A smoothed-Bayesian approach to frequency recovery from sketched data
Mario Beraha, Stefano Favaro, Matteo Sesia
TL;DR
The paper addresses frequency recovery from sketched data by developing a smoothed-Bayesian framework that preserves scalability beyond traditional BNP methods. By modeling the data distribution with normalized random measures (notably Dirichlet processes and normalized generalized Gamma processes), the authors derive tractable, unbiased estimators for the query frequency that are linear in the bucket counts and can be efficiently extended to multiple hash functions via multi-view aggregation. They provide theoretical justification via minimax considerations and optimality within linear estimators, demonstrate practical performance gains over CMS and BNP baselines across synthetic and real datasets, and offer conformal inference techniques to obtain calibrated uncertainty intervals. The approach balances flexible tail modeling with computational efficiency, enabling scalable frequency and potential cardinality recovery in large-scale sketching applications.
Abstract
We provide a novel statistical perspective on a classical problem at the intersection of computer science and information theory: recovering the empirical frequency of a symbol in a large discrete dataset using only a compressed representation, or sketch, obtained via random hashing. Departing from traditional algorithmic approaches, recent works have proposed Bayesian nonparametric (BNP) methods that can provide more informative frequency estimates by leveraging modeling assumptions about the distribution of the sketched data.

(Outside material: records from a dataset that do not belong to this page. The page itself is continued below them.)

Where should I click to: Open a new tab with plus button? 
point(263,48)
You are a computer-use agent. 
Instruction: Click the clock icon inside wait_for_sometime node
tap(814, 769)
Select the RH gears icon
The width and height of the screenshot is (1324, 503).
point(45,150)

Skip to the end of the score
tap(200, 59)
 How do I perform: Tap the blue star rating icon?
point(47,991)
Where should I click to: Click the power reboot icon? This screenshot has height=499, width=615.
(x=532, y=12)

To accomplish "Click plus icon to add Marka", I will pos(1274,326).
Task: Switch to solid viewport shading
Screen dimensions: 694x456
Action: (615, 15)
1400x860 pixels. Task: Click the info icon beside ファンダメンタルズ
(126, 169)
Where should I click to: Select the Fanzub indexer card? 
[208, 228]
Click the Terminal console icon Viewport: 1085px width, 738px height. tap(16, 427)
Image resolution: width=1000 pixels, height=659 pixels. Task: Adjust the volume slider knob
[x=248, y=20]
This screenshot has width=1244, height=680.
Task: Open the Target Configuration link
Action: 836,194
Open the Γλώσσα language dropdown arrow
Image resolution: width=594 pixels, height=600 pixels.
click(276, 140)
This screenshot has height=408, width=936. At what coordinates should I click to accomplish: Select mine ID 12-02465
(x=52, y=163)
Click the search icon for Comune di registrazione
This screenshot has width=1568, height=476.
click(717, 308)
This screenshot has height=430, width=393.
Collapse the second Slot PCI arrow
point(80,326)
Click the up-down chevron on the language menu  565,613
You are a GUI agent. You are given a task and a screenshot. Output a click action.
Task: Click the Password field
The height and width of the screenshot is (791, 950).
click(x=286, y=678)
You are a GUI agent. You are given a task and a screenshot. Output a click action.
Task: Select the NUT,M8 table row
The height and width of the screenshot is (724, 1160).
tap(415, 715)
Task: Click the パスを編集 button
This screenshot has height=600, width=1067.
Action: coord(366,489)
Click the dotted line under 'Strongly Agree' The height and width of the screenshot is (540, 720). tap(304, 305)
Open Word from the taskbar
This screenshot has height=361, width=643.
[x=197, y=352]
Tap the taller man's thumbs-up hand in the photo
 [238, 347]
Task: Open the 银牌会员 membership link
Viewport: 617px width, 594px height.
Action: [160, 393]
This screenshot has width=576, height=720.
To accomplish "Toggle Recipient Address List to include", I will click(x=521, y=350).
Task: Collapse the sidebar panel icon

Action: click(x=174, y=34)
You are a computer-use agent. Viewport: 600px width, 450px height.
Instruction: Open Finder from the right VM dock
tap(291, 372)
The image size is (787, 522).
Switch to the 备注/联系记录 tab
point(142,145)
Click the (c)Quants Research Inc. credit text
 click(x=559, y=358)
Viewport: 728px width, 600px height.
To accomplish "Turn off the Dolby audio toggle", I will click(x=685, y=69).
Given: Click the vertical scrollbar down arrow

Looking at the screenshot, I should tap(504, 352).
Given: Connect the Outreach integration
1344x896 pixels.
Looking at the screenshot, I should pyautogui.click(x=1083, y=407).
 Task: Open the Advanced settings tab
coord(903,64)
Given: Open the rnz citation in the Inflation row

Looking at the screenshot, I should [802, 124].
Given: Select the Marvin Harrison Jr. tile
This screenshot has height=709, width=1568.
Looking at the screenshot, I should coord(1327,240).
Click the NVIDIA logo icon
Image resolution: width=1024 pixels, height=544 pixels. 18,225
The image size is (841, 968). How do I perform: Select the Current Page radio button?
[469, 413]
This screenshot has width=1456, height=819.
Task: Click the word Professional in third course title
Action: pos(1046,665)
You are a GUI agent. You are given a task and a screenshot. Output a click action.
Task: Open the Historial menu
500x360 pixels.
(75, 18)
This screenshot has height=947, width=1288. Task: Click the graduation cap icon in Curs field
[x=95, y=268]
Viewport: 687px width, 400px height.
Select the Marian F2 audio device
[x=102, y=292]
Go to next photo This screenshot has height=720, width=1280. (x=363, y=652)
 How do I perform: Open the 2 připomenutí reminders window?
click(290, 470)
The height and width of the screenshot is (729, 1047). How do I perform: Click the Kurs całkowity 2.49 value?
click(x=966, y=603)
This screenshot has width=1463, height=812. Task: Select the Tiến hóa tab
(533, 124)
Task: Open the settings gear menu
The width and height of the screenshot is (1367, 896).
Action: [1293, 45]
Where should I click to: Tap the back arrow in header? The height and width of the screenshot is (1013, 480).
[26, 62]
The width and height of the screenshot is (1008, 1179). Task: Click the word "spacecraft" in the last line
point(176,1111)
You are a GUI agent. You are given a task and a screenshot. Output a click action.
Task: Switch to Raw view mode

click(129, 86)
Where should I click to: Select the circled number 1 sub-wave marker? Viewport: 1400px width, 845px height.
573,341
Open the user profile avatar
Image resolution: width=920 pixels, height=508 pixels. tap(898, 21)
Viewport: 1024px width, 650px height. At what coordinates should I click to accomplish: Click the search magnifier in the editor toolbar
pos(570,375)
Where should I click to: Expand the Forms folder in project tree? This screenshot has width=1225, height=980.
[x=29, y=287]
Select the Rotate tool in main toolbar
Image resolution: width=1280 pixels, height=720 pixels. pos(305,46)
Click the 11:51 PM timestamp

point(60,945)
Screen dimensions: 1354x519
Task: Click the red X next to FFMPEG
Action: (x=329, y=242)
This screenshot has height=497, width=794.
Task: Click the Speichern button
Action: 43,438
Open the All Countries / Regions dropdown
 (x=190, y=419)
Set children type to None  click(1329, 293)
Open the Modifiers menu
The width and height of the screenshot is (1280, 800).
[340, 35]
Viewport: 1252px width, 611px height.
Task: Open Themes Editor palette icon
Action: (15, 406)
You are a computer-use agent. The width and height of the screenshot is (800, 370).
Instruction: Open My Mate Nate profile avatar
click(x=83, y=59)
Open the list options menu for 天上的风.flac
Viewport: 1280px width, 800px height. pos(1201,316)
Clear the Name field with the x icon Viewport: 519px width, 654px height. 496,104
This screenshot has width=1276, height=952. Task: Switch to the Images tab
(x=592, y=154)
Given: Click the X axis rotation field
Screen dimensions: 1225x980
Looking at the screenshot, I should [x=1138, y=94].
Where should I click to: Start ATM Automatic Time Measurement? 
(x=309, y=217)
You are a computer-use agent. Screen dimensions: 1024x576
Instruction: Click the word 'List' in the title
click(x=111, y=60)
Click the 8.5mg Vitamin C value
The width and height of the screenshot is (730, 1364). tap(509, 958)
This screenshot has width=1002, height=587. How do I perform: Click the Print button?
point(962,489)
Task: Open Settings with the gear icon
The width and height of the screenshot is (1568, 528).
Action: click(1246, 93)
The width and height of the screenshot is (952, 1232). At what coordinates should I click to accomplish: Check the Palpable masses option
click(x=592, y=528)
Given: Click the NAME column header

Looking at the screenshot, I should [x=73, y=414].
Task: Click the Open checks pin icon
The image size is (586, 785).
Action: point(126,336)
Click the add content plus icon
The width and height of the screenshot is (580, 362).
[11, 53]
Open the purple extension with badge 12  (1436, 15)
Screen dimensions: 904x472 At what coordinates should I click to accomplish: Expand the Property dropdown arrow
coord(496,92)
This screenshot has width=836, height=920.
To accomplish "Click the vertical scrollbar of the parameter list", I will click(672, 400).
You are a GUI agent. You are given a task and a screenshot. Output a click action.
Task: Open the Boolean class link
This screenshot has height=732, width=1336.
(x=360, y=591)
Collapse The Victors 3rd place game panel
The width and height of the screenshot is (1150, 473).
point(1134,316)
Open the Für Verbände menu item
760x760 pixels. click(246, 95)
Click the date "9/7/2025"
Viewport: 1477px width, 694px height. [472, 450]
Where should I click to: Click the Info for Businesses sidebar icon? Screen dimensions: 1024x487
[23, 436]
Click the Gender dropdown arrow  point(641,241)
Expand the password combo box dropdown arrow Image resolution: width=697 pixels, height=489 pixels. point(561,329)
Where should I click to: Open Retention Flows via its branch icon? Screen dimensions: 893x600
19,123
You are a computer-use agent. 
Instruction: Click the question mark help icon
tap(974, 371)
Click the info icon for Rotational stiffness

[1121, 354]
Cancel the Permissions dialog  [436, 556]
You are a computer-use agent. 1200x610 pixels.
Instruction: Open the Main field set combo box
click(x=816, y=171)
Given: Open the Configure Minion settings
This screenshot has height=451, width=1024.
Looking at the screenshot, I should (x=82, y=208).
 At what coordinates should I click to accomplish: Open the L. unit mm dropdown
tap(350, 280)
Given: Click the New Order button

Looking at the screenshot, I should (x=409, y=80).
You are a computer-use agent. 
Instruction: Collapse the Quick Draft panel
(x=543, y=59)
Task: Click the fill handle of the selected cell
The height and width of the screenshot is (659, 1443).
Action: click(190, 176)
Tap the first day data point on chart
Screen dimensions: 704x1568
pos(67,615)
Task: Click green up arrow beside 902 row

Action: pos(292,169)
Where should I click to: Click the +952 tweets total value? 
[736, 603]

In this paper, we propose a smoothed-Bayesian method, inspired by existing BNP approaches but designed in a frequentist framework to overcome the computational limitations of the BNP approaches when dealing with large-scale data from realistic distributions, including those with power-law tail behaviors. For sketches obtained with a single hash function, our approach is supported by rigorous frequentist properties, including unbiasedness and optimality under a squared error loss function within an intuitive class of linear estimators. For sketches with multiple hash functions, we introduce an approach based on multi-view learning to construct computationally efficient frequency estimators. We validate our method on synthetic and real data, comparing its performance to that of existing alternatives.